The plaintiff’s position is that the First Limb requires the defendant to make the payments in Appendix B of the Agreement at the dates set out therein “as ... if ... employment had not terminated”. The defendant’s position is that the Second Limb evinced the intention that only the sums due, or “accrued” prior to the date of termination would be payable. In view of this, it is necessary to look at the scheme of compensation under the Agreement to determine its true intention in relation to this aspect.
18 The part of the addendum relevant to the dispute is Addendum II. This is entitled “Payment in respect of forfeited Long Term Incentive Compensation”. It contains two paragraphs as follows:
The Company will compensate the [plaintiff] in respect of his unvested stock options, restricted stock, cash retention and cash clawback that were awarded by his previous employer in a cash equivalent amount, the payment of which will be in the amounts set forth on, and pursuant to the timing established in accordance with, Appendix B attached to this Addendum II to the Employment Agreement. The [plaintiff] agrees to provide all necessary supporting documentation to verify the number of awarded and outstanding unvested stock options, restricted stock, cash retention and cash clawback provided by his previous employer, unless otherwise required by law.
If the [plaintiff’s] employment is terminated by the [defendant] (except for a termination with Cause (as defined in Clause [XVIII(2)] of the Agreement)), if there is a Change in Control (as defined in Addendum III), or if the [plaintiff] resigns for Good Reason (as defined in Clause [XVIII(7)] of the Agreement), the aggregate unpaid amount set forth on the schedule shall be paid in full within ten (10) business days of the termination of the [plaintiff’s] employment or the effective date of the Change in Control.
[emphasis added]
The first paragraph of Addendum II, read with cl V(4) (see [6] above), sets out the parties’ intention that the defendant would compensate the plaintiff in the form of cash equivalents of the Ingram Micro Retention Benefits (see [7] above) in the course of the plaintiff’s employment with the defendant. In other words, the “FORFEITED LONG TERM INCENTIVE COMPENSATION” referred to in the title of Addendum II is the Ingram Micro Retention Benefits. The second paragraph is rather more problematic. The difficulty that I have with the second paragraph is that it refers to a “schedule” but the term is not defined, and more problematically, the term does not appear anywhere else in the Agreement. It could conceivably refer to Appendix B, except that this would conflict with some of the termination provisions in cl XVIII. In view of this, and a number of other manifestations in the Agreement that have been or will be pointed out in this judgment, the conclusion that I am inexorably drawn to is that the Agreement is badly drafted, probably as a result of patching up various boilerplate clauses without a thorough check for consistency. However counsel on both sides did not seem troubled by this and appeared to accept that “schedule” refers to Appendix B. I will thus treat the term “schedule” as referring to Appendix B.

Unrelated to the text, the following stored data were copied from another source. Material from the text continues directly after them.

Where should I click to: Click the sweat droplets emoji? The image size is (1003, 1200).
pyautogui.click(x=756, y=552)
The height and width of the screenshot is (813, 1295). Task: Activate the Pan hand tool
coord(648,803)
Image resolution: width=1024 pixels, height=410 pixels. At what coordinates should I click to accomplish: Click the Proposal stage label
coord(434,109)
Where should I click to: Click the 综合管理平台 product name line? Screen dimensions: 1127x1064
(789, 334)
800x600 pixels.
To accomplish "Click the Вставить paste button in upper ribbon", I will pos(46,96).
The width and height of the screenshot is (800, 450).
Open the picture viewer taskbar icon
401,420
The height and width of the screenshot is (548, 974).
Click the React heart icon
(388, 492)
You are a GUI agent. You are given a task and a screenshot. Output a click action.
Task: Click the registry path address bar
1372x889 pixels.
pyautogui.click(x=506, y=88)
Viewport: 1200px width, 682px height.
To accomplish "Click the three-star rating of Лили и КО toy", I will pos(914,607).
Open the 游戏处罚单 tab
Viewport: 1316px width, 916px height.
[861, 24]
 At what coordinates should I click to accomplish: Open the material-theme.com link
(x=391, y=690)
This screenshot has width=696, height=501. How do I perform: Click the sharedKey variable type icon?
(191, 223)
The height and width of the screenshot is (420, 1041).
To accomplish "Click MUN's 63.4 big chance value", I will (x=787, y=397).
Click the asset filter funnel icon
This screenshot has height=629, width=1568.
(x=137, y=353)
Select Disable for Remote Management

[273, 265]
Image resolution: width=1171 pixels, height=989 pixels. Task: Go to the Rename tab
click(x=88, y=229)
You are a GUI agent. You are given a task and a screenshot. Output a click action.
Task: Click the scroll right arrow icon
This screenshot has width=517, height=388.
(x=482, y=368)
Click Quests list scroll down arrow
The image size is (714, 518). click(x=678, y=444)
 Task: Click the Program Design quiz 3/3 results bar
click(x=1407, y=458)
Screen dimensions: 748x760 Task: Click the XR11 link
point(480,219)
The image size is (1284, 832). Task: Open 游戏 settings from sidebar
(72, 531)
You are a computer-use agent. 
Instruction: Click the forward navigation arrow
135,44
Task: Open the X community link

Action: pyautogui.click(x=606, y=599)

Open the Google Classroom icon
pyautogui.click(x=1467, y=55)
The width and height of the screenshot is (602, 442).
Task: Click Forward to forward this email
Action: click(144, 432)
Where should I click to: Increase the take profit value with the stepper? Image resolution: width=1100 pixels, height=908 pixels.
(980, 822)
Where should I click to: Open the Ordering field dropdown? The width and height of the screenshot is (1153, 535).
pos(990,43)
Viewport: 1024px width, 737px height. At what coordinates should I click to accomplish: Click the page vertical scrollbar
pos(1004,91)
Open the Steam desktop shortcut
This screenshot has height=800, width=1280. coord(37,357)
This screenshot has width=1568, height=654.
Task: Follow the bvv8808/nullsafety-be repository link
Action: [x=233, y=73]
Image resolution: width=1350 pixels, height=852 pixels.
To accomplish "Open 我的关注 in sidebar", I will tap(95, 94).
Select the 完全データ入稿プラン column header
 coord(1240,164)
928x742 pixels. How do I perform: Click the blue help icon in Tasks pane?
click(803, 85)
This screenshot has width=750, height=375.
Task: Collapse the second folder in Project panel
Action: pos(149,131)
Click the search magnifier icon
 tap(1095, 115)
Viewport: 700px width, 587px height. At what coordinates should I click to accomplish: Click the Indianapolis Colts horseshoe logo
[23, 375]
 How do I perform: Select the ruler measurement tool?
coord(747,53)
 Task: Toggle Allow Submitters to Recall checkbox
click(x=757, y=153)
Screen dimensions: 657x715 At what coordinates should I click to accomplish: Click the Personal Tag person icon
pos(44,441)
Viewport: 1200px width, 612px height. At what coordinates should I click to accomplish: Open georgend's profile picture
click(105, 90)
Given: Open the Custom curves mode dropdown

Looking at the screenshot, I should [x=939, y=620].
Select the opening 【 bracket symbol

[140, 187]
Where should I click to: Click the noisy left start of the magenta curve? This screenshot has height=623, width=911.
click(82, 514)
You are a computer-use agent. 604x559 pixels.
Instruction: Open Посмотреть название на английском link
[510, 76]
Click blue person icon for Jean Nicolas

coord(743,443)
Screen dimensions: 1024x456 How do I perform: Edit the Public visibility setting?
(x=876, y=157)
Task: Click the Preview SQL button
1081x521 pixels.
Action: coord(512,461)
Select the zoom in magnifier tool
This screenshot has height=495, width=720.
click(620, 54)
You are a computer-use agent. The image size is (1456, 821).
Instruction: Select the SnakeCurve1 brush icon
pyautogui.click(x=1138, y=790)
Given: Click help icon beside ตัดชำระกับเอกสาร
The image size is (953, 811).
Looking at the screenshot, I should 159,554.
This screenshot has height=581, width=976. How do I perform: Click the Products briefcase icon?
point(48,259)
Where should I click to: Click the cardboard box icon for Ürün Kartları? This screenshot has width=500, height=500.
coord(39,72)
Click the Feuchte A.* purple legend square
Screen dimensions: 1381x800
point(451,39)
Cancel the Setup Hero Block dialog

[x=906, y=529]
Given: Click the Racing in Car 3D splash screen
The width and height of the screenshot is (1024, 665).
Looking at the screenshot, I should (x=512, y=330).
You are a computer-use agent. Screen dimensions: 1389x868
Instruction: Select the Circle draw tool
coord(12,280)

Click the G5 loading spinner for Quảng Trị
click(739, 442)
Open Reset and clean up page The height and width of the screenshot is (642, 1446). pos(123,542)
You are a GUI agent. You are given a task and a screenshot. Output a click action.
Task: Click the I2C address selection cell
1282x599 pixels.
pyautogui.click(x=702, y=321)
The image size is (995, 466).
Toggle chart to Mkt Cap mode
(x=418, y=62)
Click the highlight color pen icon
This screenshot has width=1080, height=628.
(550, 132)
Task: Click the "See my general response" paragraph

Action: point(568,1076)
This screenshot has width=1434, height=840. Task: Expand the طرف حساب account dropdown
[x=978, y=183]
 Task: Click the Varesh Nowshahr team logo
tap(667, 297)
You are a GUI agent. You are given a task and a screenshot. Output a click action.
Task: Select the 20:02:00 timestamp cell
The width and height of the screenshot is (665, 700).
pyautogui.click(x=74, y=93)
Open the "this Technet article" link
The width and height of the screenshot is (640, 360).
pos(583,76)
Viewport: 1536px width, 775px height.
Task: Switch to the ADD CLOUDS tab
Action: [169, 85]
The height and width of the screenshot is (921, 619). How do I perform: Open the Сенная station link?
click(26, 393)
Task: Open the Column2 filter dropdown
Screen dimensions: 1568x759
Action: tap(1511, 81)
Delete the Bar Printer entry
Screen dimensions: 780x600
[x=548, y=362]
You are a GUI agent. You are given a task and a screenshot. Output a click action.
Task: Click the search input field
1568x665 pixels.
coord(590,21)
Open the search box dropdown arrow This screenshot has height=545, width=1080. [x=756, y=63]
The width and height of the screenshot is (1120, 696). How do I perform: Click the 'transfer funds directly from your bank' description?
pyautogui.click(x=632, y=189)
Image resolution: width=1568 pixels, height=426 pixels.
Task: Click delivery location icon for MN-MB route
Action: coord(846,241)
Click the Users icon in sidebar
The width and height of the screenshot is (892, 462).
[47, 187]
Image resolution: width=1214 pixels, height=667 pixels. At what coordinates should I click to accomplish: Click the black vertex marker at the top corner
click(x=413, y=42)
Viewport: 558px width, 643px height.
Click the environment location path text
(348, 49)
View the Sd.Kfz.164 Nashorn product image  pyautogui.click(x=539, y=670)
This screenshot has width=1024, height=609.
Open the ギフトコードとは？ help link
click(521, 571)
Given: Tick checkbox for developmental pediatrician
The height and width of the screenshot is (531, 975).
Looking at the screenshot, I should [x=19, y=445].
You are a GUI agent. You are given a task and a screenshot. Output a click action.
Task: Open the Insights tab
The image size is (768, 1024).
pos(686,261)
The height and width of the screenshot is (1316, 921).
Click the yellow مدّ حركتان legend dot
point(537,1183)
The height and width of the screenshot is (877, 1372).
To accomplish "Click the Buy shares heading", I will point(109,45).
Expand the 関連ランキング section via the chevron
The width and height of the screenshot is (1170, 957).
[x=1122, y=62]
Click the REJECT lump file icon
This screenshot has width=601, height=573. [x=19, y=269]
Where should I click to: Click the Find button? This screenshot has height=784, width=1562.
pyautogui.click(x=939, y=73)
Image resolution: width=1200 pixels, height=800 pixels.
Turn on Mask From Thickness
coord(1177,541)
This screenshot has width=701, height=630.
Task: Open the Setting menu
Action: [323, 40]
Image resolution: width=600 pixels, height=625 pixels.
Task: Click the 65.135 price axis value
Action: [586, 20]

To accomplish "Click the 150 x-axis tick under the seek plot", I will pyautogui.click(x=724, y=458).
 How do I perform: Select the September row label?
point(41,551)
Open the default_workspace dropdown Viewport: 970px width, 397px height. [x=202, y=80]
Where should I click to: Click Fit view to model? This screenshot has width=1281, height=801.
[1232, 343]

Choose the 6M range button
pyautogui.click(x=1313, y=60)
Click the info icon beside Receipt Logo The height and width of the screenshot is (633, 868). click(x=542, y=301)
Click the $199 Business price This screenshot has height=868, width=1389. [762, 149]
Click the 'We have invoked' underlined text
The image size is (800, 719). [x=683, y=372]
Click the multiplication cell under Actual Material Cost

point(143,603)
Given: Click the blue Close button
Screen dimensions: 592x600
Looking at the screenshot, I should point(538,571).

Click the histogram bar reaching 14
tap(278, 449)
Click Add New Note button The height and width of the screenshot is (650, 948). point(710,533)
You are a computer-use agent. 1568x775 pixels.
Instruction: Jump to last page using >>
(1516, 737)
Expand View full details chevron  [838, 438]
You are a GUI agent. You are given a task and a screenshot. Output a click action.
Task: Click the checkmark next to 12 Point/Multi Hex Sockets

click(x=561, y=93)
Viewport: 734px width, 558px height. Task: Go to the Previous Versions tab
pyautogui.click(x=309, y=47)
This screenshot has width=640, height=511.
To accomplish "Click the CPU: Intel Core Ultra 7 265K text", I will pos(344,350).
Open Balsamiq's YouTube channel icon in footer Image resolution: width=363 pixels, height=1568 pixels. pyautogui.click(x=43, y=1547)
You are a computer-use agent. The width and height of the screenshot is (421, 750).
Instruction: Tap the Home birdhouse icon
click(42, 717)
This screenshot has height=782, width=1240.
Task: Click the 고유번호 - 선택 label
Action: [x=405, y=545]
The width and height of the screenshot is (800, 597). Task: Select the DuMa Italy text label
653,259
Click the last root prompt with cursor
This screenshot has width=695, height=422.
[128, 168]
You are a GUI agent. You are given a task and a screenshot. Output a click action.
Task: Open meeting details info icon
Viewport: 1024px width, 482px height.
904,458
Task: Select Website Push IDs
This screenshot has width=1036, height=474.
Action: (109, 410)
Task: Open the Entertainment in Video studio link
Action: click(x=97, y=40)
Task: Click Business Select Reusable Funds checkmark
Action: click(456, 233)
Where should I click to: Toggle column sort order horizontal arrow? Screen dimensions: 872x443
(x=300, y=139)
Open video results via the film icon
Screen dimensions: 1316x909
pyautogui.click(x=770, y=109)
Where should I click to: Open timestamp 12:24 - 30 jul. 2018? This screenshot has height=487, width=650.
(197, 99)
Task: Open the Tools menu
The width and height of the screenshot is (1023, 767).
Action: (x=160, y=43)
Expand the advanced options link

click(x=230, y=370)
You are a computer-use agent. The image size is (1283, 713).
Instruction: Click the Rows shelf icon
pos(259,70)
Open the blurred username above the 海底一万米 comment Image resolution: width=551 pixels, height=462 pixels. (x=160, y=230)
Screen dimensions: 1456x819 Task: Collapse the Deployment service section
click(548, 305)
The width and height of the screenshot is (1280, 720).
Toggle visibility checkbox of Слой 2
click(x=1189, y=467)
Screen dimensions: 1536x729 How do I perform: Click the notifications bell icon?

19 Appendix B provides the details and dates for the defendant’s payments of the cash equivalents of the Ingram Micro Retention Benefits to the plaintiff as follows:
Payment Date |
Type |
Amount (in USD) |
2010 1-Jul 1-Aug |
Clawback see note 2) below Unvested Stock options |
1,000,000 85,860 |
2011 1-Jan 2-Jan 2-Mar 1-Apr |
LTIP Unvested Stock options LTIP Cash Retention |
175,500 306,600 447,264 700,000 |
2012 2-Mar 2-Mar 1-Apr 1-Apr |
LTIP LTIP LTIP Retention |
1,494,736 447,264 329,904 1,145,448 |
2013 1-Apr 1-Apr |
LTIP LTIP |
989,694 154,404 |
TOTAL |
|
7,526,674 |
NOTES |
1) To be paid within 10 business days of their Payment date to the executive 2) Clawback is shown net of Singapore tax. Total grossed up amount provided to the [plaintiff] will depend on exact Singapore tax. |
20 In another instance of poor drafting, there is an arithmetical error in the figure of US$7,526,674 given as the “Total”, as the numbers above it add up to only US$7,276,674. At the time of the plaintiff’s termination of employment on 31 October 2011, the plaintiff had collected the sums specified up to 1 April 2011. The dispute concerns the six sums set out commencing on 2 March 2012 and ending on 1 April 2013 (the “six sums”). The total of the six sums amounts to US$4,561,450.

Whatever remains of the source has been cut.